Happy New Year!
I would like to start off the New Year properly by again thanking my Harbor High sweetheart and wife of 43 years, Judy, for a wonderful life and her immense help in typing my column and operating the internet for me. Sugar, without you I’m helpless and clueless!
In my last column, I wrote about the launching of the 120-foot fiberglass motor yacht “Silverado,” which I saw being transported down Newport Blvd. over the Coast Highway bridge and on to Lido Shipyard on Newport Harbor.
One of our readers emailed me that my recollection of who built it was in error. Our reader Larry stated that the builder was Willard Marine. As I have stated a few times prior, I write from memory, and I suspect then and in the future I may err. Larry is correct. “Silverado” is berthed in Alaska. She has changed owners since her launching and is available for fishing and sightseeing. As you can imagine, “Silverado” was a massive sight going down the boulevard for her launch.
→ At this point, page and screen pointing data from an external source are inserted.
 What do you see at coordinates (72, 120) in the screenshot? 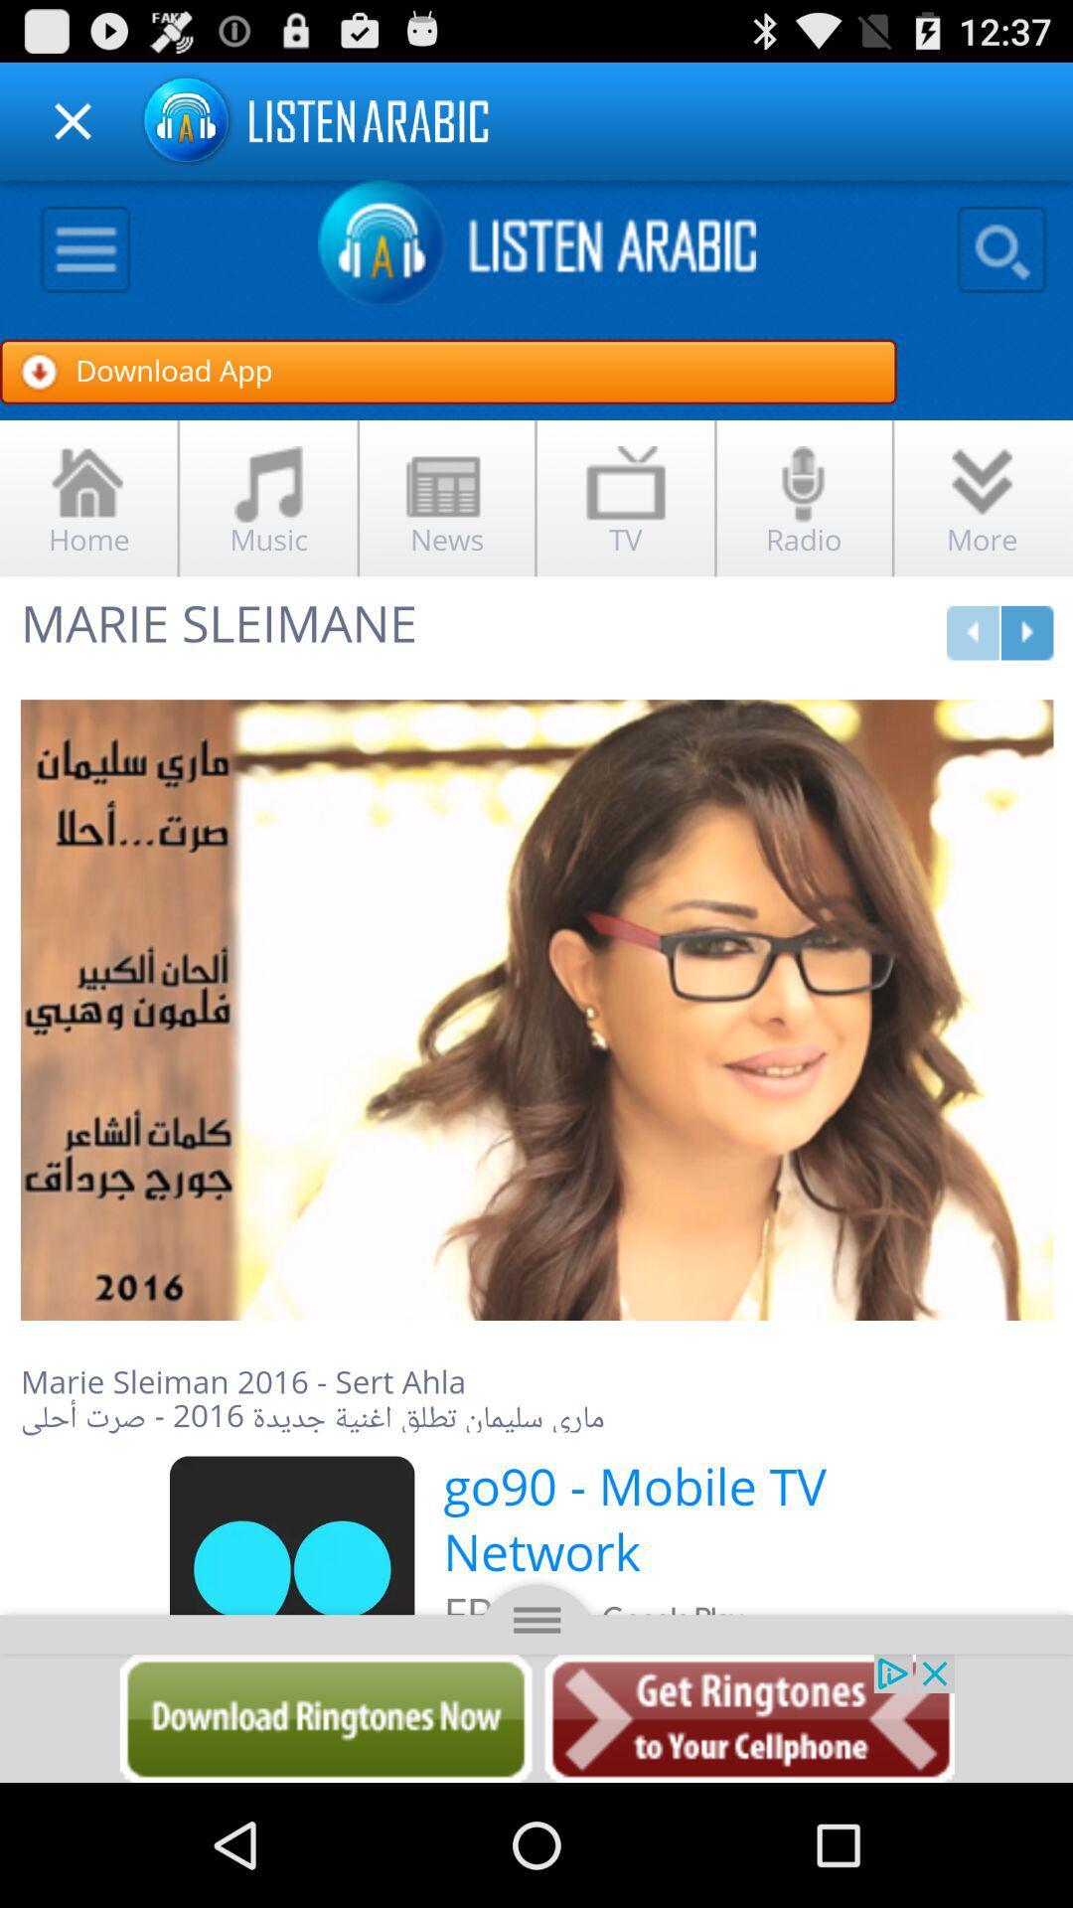
I see `close` at bounding box center [72, 120].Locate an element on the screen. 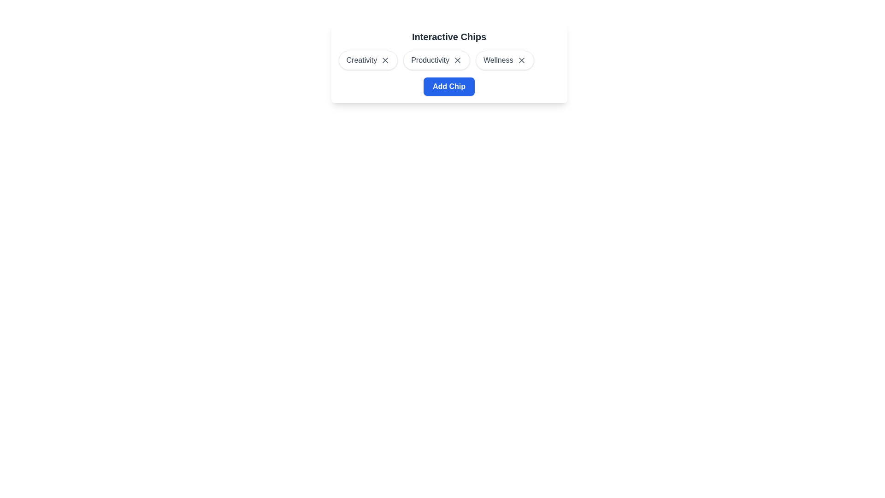  the 'Wellness' text label within the third chip component in the horizontal row of interactive chips, which is displayed beneath the title 'Interactive Chips' is located at coordinates (498, 60).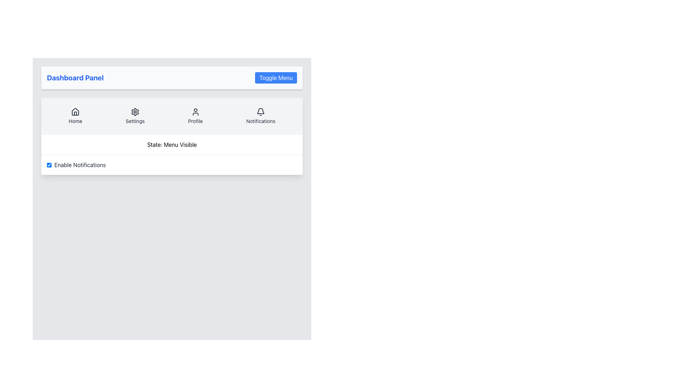 The height and width of the screenshot is (384, 683). Describe the element at coordinates (75, 112) in the screenshot. I see `the 'Home' graphical icon, which is styled minimally with a white background and dark outlines` at that location. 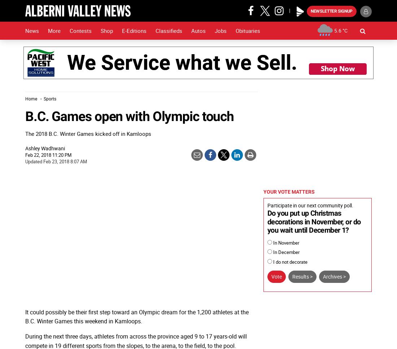 What do you see at coordinates (54, 30) in the screenshot?
I see `'More'` at bounding box center [54, 30].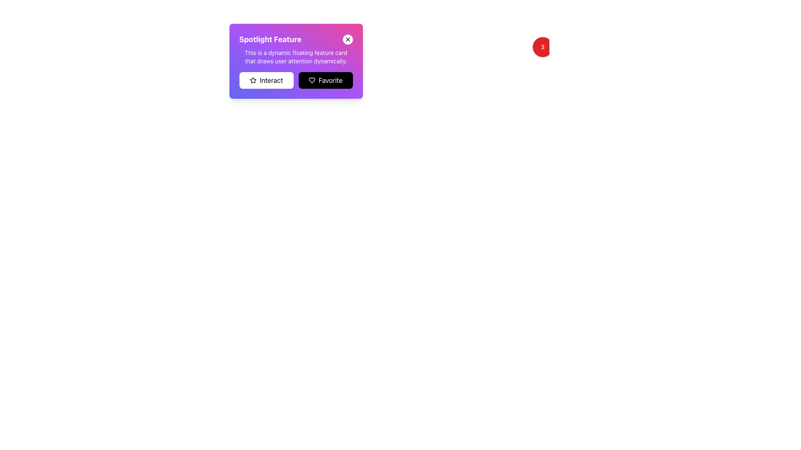 The height and width of the screenshot is (450, 801). I want to click on the header section labeled 'Spotlight Feature', which is styled with a bold and large font at the top of a gradient background card, so click(296, 40).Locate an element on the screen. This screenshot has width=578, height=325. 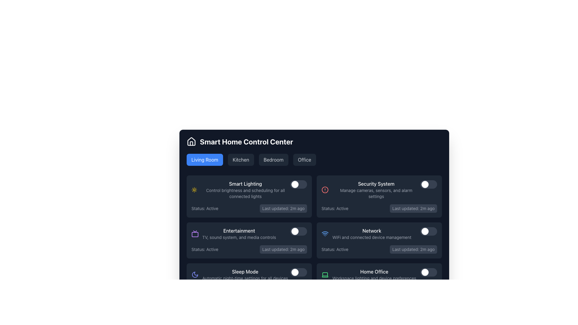
the 'Sleep Mode' icon, which is the leftmost component directly above the 'Sleep Mode' label in the settings area is located at coordinates (195, 275).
Our research indicated that Barron Hilton owned a yacht named “Silverado” but we were unable to verify this “Silverado” being owned by him. My memory was accurate that she was launched in the early seventies, built in Costa Mesa and is 120-feet in length. I guess I’m not at the feeble stage yet!
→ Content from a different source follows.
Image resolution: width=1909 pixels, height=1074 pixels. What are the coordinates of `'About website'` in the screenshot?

By the way, I have received some wonderful notes by email sharing fond memories I have triggered with my columns and they are quite heart-warming. I have been privileged to grow up on Newport Harbor during a unique era that is quite a bit different from the present time. Thank you for reading my column, and if your correspondence is relevant, I’ll pass it on. I don’t want to give the wrong message but I’ve only received one negative note which was by an ex-wife of someone I wrote about and it seemed apparent that it was a woman’s scornful response. Those kinds of messages I choose not to include.
The builder of “Silverado,” Willard Marine, is still in business but has separated from the motor yacht business. They build private and government work boats, law enforcement and safety boats, and military patrol and attack vessels. This change evolved sometime around 2003.
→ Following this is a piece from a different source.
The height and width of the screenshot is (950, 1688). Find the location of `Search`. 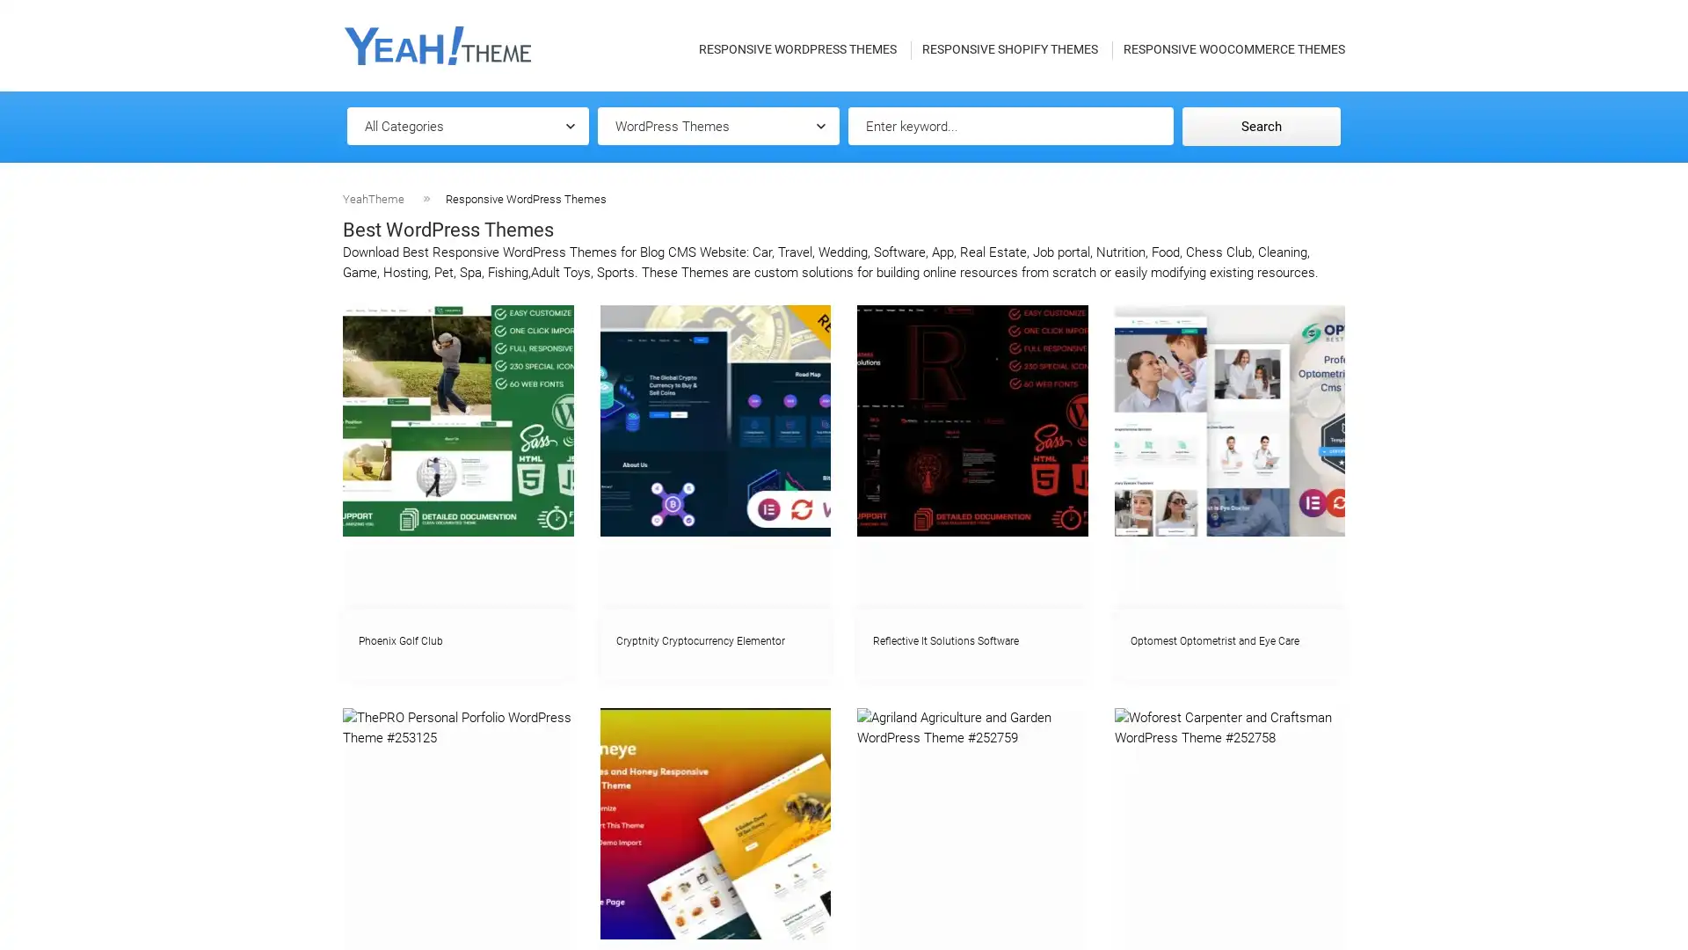

Search is located at coordinates (1261, 125).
While at the time this builder was unknown to me, I was introduced to their line when in 1962 I saw the first Vega 36-foot at the Newport Harbor Yacht Club on opening day.
Their opening day is usually the Sunday before Mother’s Day which is their official launch of the boating season. A few weeks before, the annual
Ensenada Sailboat Race is held which I have enjoyed going out and watching as a spectator since the 1960’s. By this time the winter chill has changed to shirts-off enjoyment. This event has always been my personal beginning of my boating season.
The Vega 36-foot was designed by world famous designer, William Garden, which then led to the Vega 40-foot and the Vega 30-foot. Newport Harbor has berthed several of the 36-foot and 40-foot, and in the late 1970’s and 80’s, the 30-foot Vega was quite common locally. I recall many trips to Catalina and seeing the 30-footers either moored there and/or crossing the channel. All Vega’s were known for being sturdy, solid trawlers which, like most in their day, were a little on the slow side.
I’m looking forward to warmer days, and I’ll see you around the harbor.